Three generations of CAR T-cells have been extensively investigated, with the first-generation designed to mimic a TCR in function, using the intracellular CD3ζ domain. An initial study using a first-generation CAR T-cell found that CARs were capable of inducing antigen-specific cytotoxicity in vitro, but cytokine secretion was weak and transient in the absence of costimulatory ligands on target cells.8 Despite showing some promise in early investigations, follow-up studies found that first-generation CAR T-cells produced minimal or no clinical benefit, targeting different antigens in a variety of cancers, and also had limited persistence following patient infusion.9–11

Subsequently, the second-generation of CAR T-cell was developed, incorporating a costimulatory domain into the intracellular region of the CAR to combine signals 1 and 2, with the aim to enhance T-cell activation and persistence. These CARs were shown to mediate effective in vitro anti-tumor functions along with showing marked efficacy with enhanced expansion, persistence, and cytokine secretion in vivo.12,13 Further investigations in Phase I and II clinical trials have shown that second-generation CAR T-cells provide significant clinical benefit, with high proportions of patients experiencing complete responses.14–16

Different costimulatory domains were demonstrated to have different effects on T-cell function. For example, despite having similar clinical efficacy, a CAR with a 4–1BB costimulatory domain produced longer persisting T-cells than using CD28 costimulation.17 In contrast, another study found that the CD28 costimulatory domain significantly increased basal CAR T-cell proliferation compared to using 4–1BB.18 Thus, third-generation CARs were developed to combine the signaling capacity and T-cell functionality of two costimulatory domains within one CAR.

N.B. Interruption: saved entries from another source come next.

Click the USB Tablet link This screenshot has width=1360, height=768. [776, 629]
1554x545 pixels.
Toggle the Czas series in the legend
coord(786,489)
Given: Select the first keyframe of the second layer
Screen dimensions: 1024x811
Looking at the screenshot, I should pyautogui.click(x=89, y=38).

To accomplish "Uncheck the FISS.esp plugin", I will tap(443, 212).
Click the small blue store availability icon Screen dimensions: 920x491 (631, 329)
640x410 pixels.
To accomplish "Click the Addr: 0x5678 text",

Investigations into third-generation CARs have provided evidence that having two costimulatory domains can enhance CAR T-cell anti-tumor function and increase T-cell persistence in vivo.19,20 In addition, third-generation CAR T-cells have been shown to enhance efficacy, proliferation, and cytokine production in the clinic.21 However, there is contradictory evidence as to whether second- or third-generation CAR T-cells produce more significant responses in patients.21,22

Tumor Microenvironment

Second and third generations of CAR T-cell therapies have shown promising clinical benefit in a range of hematological malignancies.14,15,21,23 This led to approval of two second-generation CD19-targeting CAR T-cells by the US Food and Drug Administration and the European Medicines Agency, to treat B-cell lymphomas and acute lymphoblastic leukemia. To date, this success has not been observed in solid tumors, despite attempts to target many different antigens across a range of tumor types.24–26 For hematological malignancies, CAR T-cell infusion delivers the therapy directly where it is required, allowing CAR T-cells to target single malignant cells. In solid tumors, the T-cells have to overcome multiple barriers simply to localize to the tumor site. Penetration of the solid tumor mass by the T-cells proves an additional difficult obstacle, but even if this is overcome the T-cells are then met by a highly immunosuppressive tumor microenvironment (TME) which impedes the anti-tumor effect that CAR T-cells can elicit.27

Within the mass of a solid tumor, there is a variety of cell types alongside the malignant cells which interact with each other using signals such as cytokines, chemokines, and growth factors (Figure 1). Collectively, they form a TME which is immunosuppressive and supports tumor survival, growth, and metastasis. Cells present in the solid tumor include immune cells, fibroblasts, and endothelial cells, each with different functions. Some immune cells within the TME are potent cytotoxic cells and high proportions of them have been associated with good prognosis in patients. These include CD8+ cytotoxic T-cells,28 CD4+ T helper 1 (Th1) cells,28 B-cells,29 and natural killer (NK) cells,30 which secrete cytokines to promote immune cell survival and function while aiding the anti-cancer immune response. Examples of these cytokines are interleukin-2 (IL-2) and interferon-γ (IFN-γ).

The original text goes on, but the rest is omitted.